The warning explains that flooding and disruption are likely in the region with rain becoming heavy and persistent.

Which weather warnings are currently in place across the UK?

A yellow warning for rain is in place in the north of England, the Midlands and north and mid Wales until 6am on Thursday.

The southern edges of the affected area have been extended to run roughly from around Norwich to Bath.

Another yellow rain warning comes into place at noon on Wednesday for Scotland, covering the south and east of the country, which runs until 6pm on Thursday.

A further yellow warning for thunderstorms has been added for much of the south coast of England from 8am to 7pm on Wednesday.

Met Office meteorologist Alex Burkill said: “Some areas are really going to see a lot of heavy, persistent rain through a big chunk of Wednesday. It is going to be a pretty wet picture as we go through the rest of the week for many places.

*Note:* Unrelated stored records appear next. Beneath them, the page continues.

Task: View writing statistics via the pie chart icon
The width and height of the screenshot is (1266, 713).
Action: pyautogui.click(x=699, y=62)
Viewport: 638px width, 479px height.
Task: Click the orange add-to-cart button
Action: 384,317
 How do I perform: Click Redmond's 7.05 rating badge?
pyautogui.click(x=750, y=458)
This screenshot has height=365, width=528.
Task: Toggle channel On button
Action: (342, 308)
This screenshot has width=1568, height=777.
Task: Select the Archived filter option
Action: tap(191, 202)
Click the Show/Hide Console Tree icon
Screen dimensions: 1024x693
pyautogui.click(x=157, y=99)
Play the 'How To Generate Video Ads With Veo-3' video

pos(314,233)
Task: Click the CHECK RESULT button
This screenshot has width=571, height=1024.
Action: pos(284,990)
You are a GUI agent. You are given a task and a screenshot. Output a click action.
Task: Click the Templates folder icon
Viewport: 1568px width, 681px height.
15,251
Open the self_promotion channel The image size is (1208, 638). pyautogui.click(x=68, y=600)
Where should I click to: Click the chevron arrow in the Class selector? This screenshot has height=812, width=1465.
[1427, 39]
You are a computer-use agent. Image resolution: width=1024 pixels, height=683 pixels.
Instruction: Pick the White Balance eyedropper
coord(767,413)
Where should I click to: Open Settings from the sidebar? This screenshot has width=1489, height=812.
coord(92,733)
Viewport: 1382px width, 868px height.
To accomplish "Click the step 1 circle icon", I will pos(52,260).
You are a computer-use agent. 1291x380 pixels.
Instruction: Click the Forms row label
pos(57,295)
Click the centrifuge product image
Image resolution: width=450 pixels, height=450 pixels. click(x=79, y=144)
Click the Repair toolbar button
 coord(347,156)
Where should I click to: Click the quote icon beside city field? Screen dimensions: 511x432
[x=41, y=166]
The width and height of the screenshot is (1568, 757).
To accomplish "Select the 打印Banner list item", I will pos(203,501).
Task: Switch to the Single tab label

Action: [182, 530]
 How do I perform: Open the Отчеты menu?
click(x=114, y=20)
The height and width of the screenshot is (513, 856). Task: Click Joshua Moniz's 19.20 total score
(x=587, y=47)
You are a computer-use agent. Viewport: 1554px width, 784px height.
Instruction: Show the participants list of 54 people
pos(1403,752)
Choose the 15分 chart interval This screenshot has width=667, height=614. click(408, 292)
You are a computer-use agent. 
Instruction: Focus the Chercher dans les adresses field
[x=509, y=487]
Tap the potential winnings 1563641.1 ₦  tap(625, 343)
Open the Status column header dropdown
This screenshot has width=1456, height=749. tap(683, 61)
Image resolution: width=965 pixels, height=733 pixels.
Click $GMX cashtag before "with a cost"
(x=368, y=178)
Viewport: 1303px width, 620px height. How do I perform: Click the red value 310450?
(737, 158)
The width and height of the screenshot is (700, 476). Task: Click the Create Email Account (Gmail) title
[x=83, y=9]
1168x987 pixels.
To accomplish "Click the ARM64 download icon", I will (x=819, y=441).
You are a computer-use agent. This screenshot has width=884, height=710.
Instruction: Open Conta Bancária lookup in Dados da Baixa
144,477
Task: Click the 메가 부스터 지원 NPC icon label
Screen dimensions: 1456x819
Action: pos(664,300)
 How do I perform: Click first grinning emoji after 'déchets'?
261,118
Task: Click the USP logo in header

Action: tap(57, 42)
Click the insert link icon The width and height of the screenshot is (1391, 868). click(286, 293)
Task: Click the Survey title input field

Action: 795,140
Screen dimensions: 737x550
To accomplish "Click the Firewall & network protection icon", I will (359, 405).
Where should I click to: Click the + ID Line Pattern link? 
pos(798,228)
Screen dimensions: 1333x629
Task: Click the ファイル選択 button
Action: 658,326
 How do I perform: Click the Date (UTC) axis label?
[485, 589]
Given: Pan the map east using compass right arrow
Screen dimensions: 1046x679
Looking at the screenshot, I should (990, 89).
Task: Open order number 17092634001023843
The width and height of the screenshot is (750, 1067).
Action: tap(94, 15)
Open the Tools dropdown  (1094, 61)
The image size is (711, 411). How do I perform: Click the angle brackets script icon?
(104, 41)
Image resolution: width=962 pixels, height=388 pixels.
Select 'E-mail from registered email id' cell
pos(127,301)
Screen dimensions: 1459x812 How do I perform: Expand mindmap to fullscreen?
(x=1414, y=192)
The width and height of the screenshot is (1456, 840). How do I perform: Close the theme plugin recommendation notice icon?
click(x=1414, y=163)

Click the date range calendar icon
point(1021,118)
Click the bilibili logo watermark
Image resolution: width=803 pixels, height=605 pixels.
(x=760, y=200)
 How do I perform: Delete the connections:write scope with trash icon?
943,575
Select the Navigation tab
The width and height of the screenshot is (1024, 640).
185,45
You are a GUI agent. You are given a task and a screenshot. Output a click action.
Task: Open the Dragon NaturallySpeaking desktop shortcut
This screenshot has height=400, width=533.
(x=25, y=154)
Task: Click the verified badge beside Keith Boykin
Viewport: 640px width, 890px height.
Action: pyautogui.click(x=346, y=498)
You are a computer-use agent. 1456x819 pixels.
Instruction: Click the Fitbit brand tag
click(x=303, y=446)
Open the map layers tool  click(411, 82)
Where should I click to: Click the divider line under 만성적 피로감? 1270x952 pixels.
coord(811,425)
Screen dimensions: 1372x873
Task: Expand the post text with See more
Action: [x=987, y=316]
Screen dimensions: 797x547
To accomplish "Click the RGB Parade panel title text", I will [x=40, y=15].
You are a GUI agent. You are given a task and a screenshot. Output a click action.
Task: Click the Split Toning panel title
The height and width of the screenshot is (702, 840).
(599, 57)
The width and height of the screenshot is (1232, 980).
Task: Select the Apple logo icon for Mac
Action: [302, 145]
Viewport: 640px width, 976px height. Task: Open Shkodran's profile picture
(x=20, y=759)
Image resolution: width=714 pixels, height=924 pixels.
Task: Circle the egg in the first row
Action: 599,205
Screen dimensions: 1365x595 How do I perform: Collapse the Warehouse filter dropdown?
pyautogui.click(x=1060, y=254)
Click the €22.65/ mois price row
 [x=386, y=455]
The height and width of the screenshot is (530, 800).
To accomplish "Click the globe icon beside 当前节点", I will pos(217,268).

“There is some uncertainty as to exactly where we are going to see the heaviest rain and where is most likely to be impacted.”

The forecast says heavy and, in places, prolonged rainfall is expected from an area of low pressure arriving from the east which has brought downpours to parts of central Europe.

How much rain will there be in the UK?

Many places could see 30-40mm of rain, while a few areas may receive 60-80mm as heavy rain moves northwards throughout Wednesday.

The Met Office said there is a small chance a few upland areas could see up to 150mm.

As well as the thunderstorm warning which includes scattered showers and the threat of spray on the roads and sudden flooding, the south of England could see heavy, thundery showers which could bring 30-40mm within three hours.

A Met Office spokeswoman said: “The precise track of the low pressure which would determine where the rainfall comes is still uncertain and is something we are keeping an eye on.

“We would encourage people to keep an eye on the forecast over the next couple of days to see how that evolves.”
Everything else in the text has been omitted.